• _DESCRIPTION OF THE TASK_
Write out all of the data below word for word, but omit the pictures.

___ DATA EXTRACT

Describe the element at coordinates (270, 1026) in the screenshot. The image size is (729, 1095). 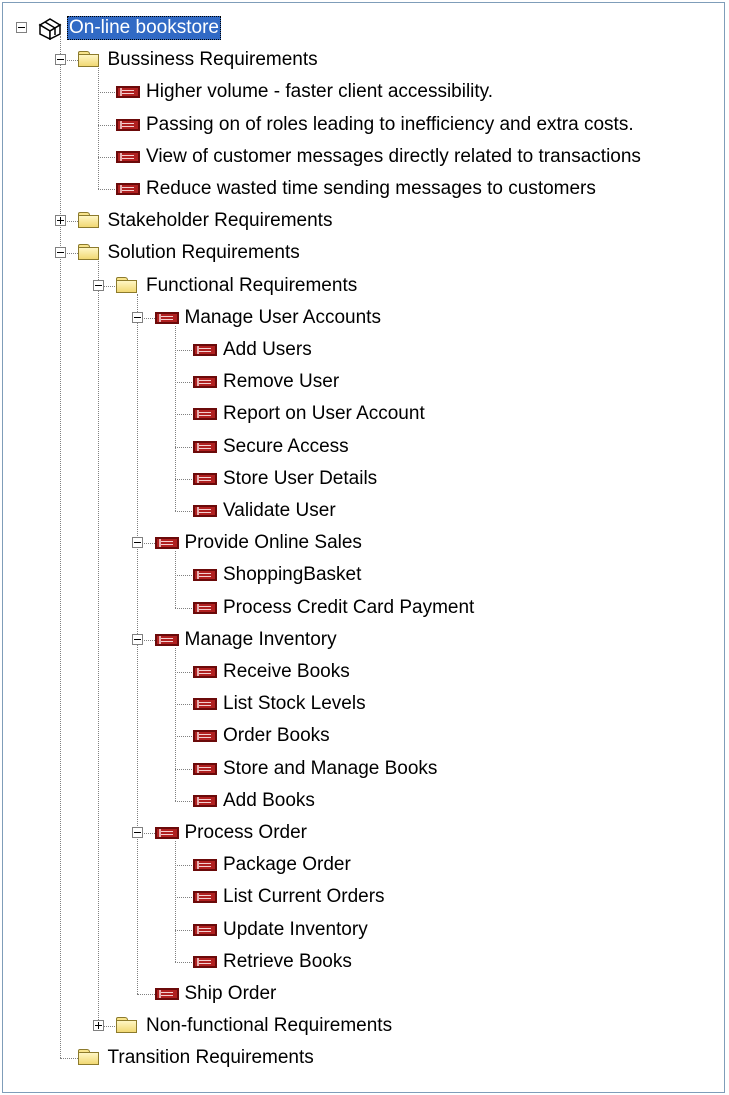
I see `tree-node-label: Non-functional Requirements` at that location.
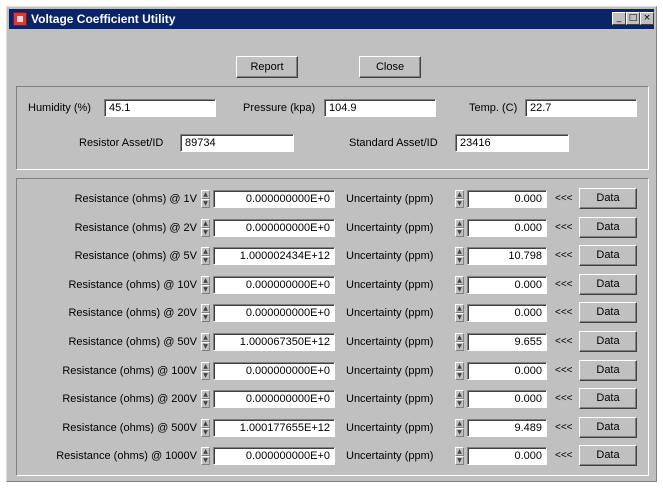 Image resolution: width=663 pixels, height=488 pixels. What do you see at coordinates (237, 143) in the screenshot?
I see `resistor-id-field: 89734` at bounding box center [237, 143].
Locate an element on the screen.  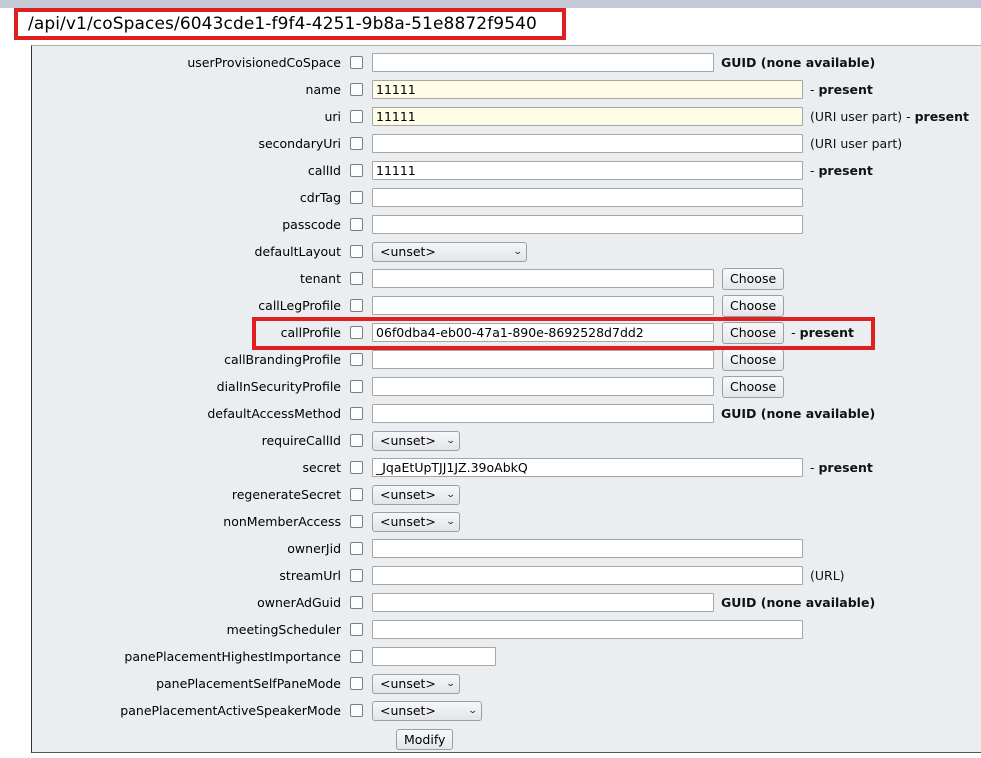
form-row: defaultLayout <unset> ⌄ is located at coordinates (506, 252).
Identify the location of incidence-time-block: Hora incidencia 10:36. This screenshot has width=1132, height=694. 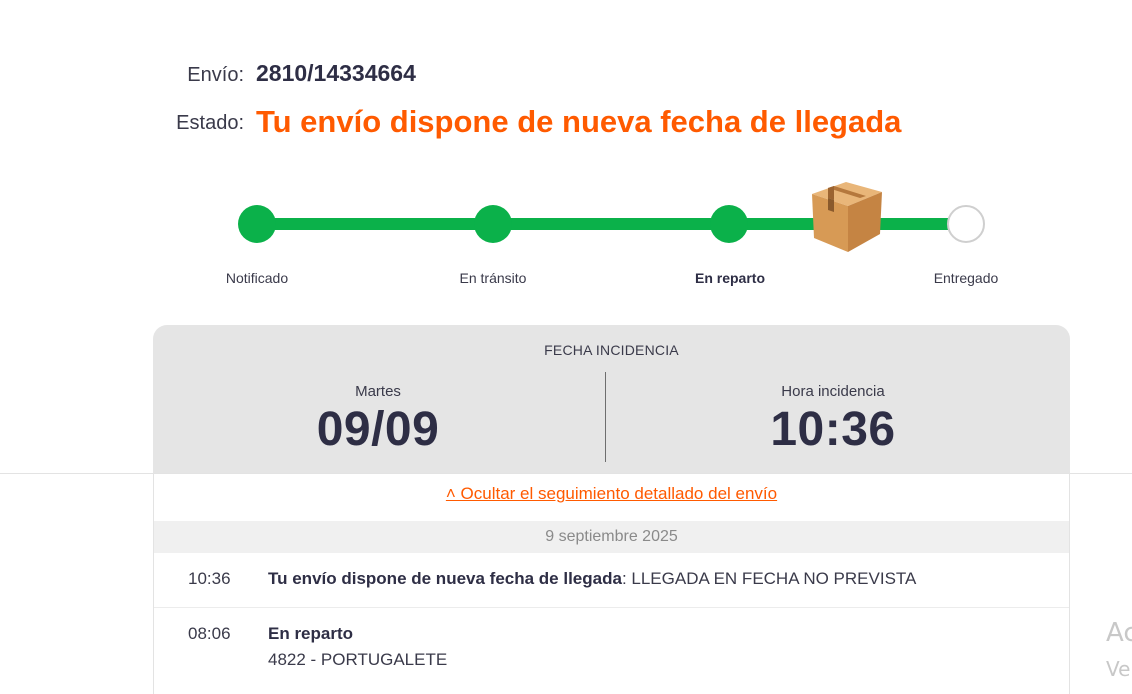
(833, 420).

______

• _EXPECTED OUTPUT_
Describe the element at coordinates (270, 1026) in the screenshot. The image size is (729, 1095). 
I see `tree-node-label: Non-functional Requirements` at that location.
 Image resolution: width=663 pixels, height=488 pixels. What do you see at coordinates (237, 143) in the screenshot?
I see `resistor-id-field: 89734` at bounding box center [237, 143].
Locate an element on the screen.  
form-row: defaultLayout <unset> ⌄ is located at coordinates (506, 252).
Identify the location of incidence-time-block: Hora incidencia 10:36. This screenshot has width=1132, height=694. 
(833, 420).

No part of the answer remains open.